Railway station in Remscheid, Germany

Remscheid-Lennep station is in the city of Remscheid in the German state of North Rhine-Westphalia. It is the second most important station in the city after Remscheid Hauptbahnhof. The station is located west of the old centre of Lennep and is classified by Deutsche Bahn as a category 5 station.

==History ==
On 1 September 1868, the Bergisch-Märkische Railway Company (Bergisch-Märkische Eisenbahn-Gesellschaft) opened the first section of the Rittershausen–Opladen line from Oberbarmen (then called Rittershausen) to Lennep.

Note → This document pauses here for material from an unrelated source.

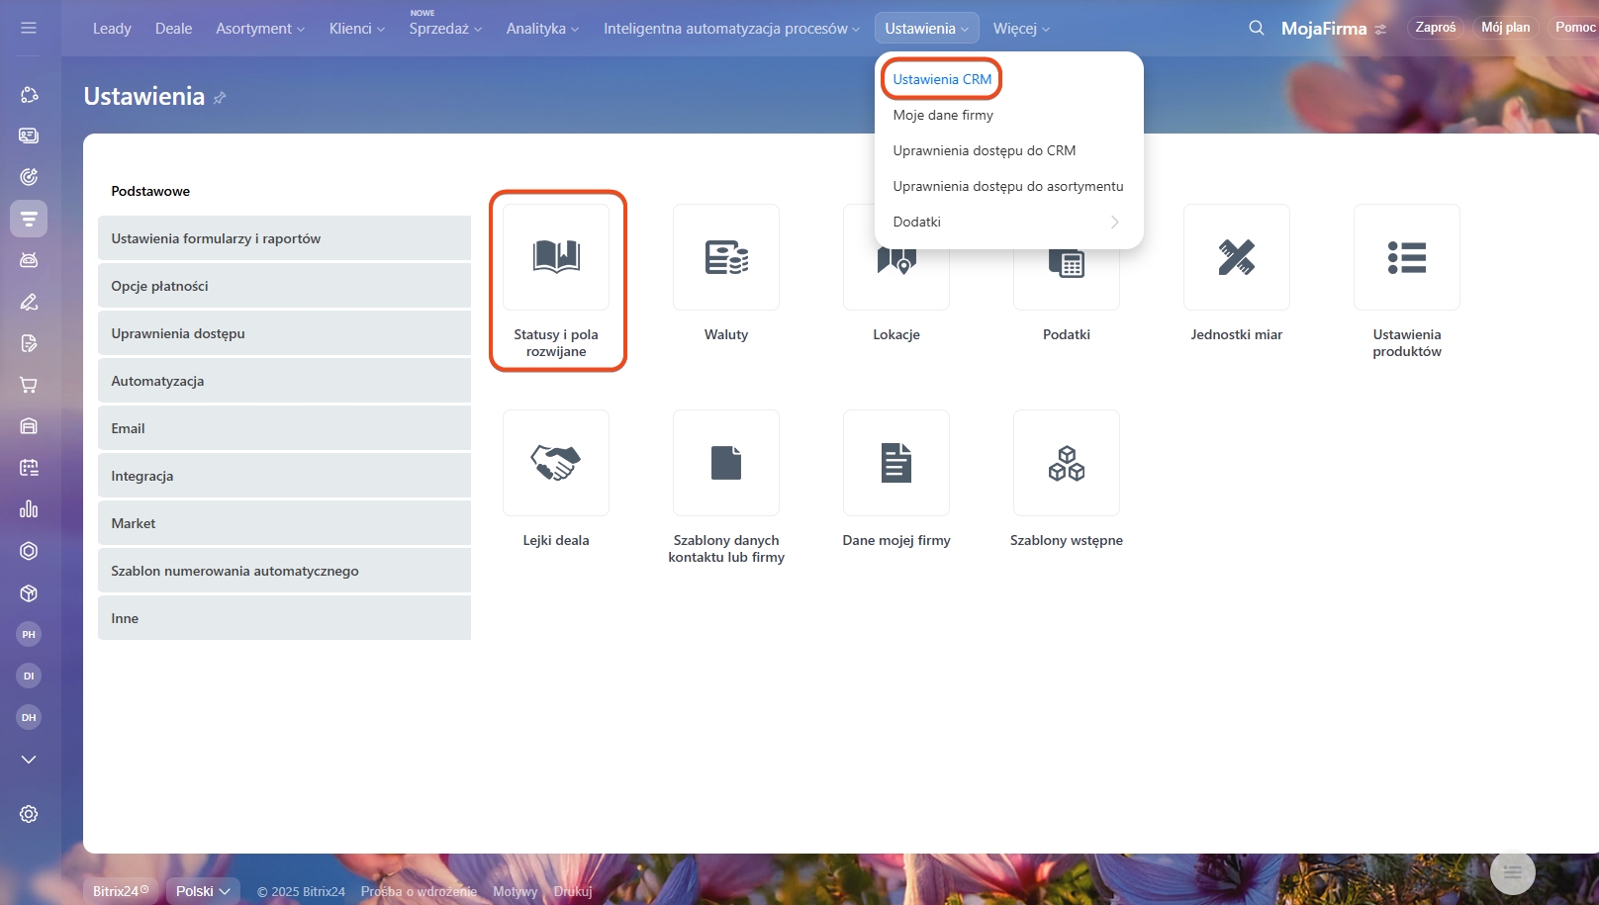Click the Jednostki miar ruler icon
Viewport: 1599px width, 905px height.
pos(1236,257)
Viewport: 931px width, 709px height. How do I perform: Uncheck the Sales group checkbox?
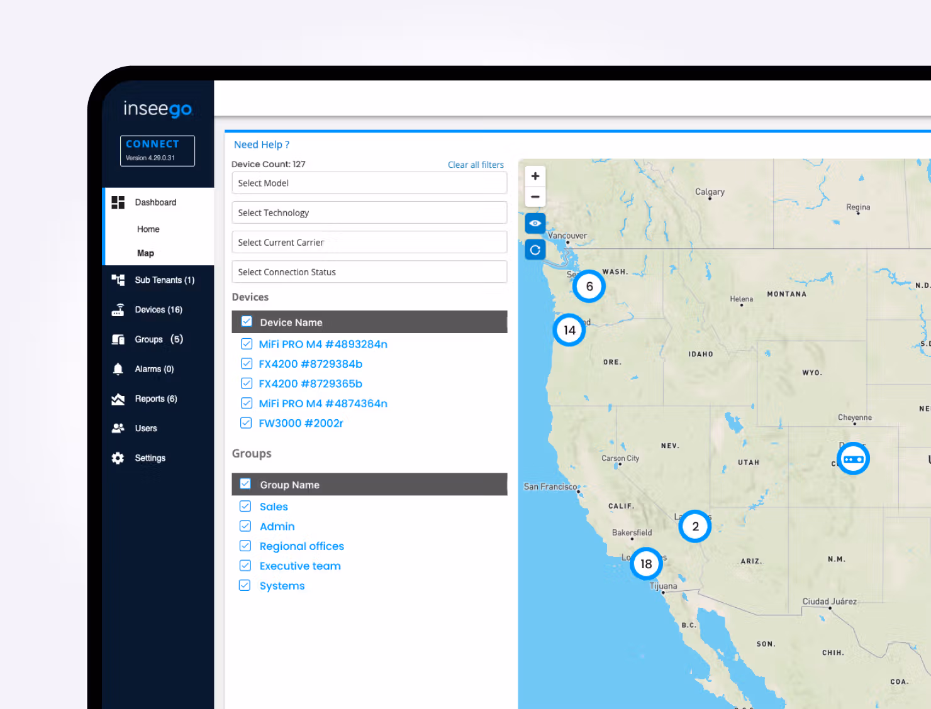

A committee of dignitaries from Barmen and the district of Lennep was established in 1844 to promote a rail link between the district of Lennep—which was a significant centre of industry (including the production of iron and steel goods and cloth)—and Cologne. A Barmen–Lennep–Cologne line was initially planned passing through the Dhünn valley. Then in June 1858, the Lennep Chamber of Commerce asked the Minister for Trade, Commerce and Public Works in Berlin for a branch line from Rittershausen (now called Wuppertal-Oberbarmen) via Lennep to Remscheid, which was approved and opened in 1868, although there continued to be calls for an extension to Cologne. A new line was opened on 12 May 1876 to Wermelskirchen, rather than running through the Dhünn valley; this was extended to Opladen via Burscheid on 1 October 1881.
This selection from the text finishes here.